The server never returns a 5xx error

The response is always valid JSON

We would like these two properties to hold for all five endpoints in our application:

There are five simple endpoints in the demo application that serves creation of users, meetings, invites and accepting or rejecting received invitations.

The test below does this by generating different combinations of HTTP methods, URL paths, headers and bodies and then validating the two above properties:

@Property
void responsesAreAlwaysValidJson(
   @ForAll("methods") 
   String method,
   
   @ForAll("paths") 
   String path,
   
   @ForAll("contentTypes") 
   String contentTypeHeader,
   
   @ForAll("contentTypes") 
   String acceptHeader,
   
   @ForAll("bodies") 
   String body
) {


   var response = httpRequest(method, path, acceptHeader, contentTypeHeader, body);
   var responseBody = response.getBody();
   int status = response.getStatusCode().value();


   var failureMsg = "Status: %s, Body: %s".formatted(status, responseBody);
   assertThat(responseBody).withFailMessage(failureMsg).isNotBlank();
   assertThatValidJson(responseBody, failureMsg);
   assertThat(status).withFailMessage(failureMsg).isLessThan(500);
}

Bug 1: Invalid JSON Response

The above test fails with a JSONParseException because the server is returning an HTML response:

Original Error
  --------------
  com.fasterxml.jackson.core.JsonParseException:
    Unexpected character ('<' (code 60)): expected a valid value (JSON String, Number, Array, Object or token 'null', 'true' or 'false')
     at [Source: (String)"<html><body><h1>Whitelabel Error Page</h1><p>This application has no explicit mapping for /error, so you are seeing this as a fallback.</p><div id='created'>Sat May 24 14:11:11 CEST 2025</div><div>There was an unexpected error (type=Method Not Allowed, status=405).</div></body></html> ; line: 1, column: 1]

Following is the shrunk counter-example that generative test finds for which the server returns an HTML:

Shrunk Sample (1 steps)
-----------------------
  method: "GET"
  path: "/user"
  contentTypeHeader: "text/html"
  acceptHeader: "text/html"
  body:
    "{
      "userId": 1,
      "name": "A",
      "duration": {
        "from": {
          "date": "2025-06-09",
          "time": "12:40"
        },
        "to": {
          "date": "2025-06-09",
          "time": "12:40"
        }
      },
      "timezone": "Asia/Kolkata"
    }
    "

**Data records:**
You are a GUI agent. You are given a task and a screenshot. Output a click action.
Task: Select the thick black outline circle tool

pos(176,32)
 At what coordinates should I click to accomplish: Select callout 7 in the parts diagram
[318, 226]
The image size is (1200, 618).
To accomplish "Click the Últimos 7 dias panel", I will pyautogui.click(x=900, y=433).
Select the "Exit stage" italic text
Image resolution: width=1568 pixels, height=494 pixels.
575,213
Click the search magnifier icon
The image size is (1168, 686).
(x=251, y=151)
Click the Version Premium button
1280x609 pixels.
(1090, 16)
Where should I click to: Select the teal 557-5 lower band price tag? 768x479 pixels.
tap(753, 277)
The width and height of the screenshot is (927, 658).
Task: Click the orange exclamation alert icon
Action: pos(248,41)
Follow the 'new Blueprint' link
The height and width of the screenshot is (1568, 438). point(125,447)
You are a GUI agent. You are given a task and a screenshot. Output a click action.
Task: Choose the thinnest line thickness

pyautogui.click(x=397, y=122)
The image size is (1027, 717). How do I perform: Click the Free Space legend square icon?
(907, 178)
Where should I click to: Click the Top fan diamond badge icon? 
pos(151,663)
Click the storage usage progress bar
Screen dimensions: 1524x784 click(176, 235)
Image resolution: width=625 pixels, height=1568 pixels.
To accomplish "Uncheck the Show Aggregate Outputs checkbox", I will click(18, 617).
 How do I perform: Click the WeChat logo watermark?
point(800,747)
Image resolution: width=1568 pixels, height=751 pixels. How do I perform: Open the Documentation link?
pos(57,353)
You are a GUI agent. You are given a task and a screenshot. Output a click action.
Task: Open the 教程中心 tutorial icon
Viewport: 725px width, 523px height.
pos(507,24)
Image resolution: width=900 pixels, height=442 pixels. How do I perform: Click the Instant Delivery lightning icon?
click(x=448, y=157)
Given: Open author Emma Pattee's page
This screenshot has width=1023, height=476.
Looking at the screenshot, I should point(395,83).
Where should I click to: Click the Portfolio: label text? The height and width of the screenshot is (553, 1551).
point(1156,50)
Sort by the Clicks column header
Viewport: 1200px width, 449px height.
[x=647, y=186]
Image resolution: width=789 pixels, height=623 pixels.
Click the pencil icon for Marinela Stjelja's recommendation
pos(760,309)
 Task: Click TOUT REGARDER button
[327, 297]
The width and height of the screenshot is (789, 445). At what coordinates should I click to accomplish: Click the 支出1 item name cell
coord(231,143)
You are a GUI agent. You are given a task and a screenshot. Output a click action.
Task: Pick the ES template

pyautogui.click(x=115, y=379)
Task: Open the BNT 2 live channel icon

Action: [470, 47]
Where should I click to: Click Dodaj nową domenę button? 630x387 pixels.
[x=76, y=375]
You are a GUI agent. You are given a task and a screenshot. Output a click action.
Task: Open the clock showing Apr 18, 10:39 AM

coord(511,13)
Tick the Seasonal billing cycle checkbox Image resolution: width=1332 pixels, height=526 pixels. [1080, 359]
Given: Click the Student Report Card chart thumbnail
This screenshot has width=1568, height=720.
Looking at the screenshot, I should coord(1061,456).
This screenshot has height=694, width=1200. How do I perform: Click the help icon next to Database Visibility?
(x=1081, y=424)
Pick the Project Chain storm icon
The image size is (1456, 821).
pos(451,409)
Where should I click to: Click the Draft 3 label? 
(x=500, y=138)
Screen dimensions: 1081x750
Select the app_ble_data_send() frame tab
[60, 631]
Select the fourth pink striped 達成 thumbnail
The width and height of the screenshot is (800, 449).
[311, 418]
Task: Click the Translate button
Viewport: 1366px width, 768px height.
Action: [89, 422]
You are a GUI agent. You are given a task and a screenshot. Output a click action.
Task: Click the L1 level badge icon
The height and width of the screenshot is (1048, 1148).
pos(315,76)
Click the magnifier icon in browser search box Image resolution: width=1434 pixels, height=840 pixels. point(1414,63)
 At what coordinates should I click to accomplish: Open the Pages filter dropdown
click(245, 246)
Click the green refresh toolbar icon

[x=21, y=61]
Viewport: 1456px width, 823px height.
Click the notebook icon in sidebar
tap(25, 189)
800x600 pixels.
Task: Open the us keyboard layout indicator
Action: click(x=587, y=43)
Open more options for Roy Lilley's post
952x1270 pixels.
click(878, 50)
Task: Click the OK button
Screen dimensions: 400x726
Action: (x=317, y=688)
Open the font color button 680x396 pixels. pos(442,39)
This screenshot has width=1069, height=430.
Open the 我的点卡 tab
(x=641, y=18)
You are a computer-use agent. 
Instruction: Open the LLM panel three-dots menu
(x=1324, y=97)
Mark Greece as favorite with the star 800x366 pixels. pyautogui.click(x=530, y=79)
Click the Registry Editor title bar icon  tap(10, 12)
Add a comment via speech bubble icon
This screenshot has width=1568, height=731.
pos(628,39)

**The exercise:** In the passage on generative testing of API endpoints, which HTTP method and path make up the shrunk counter-example?

**Answer to this problem:** The method is GET and the path is /user.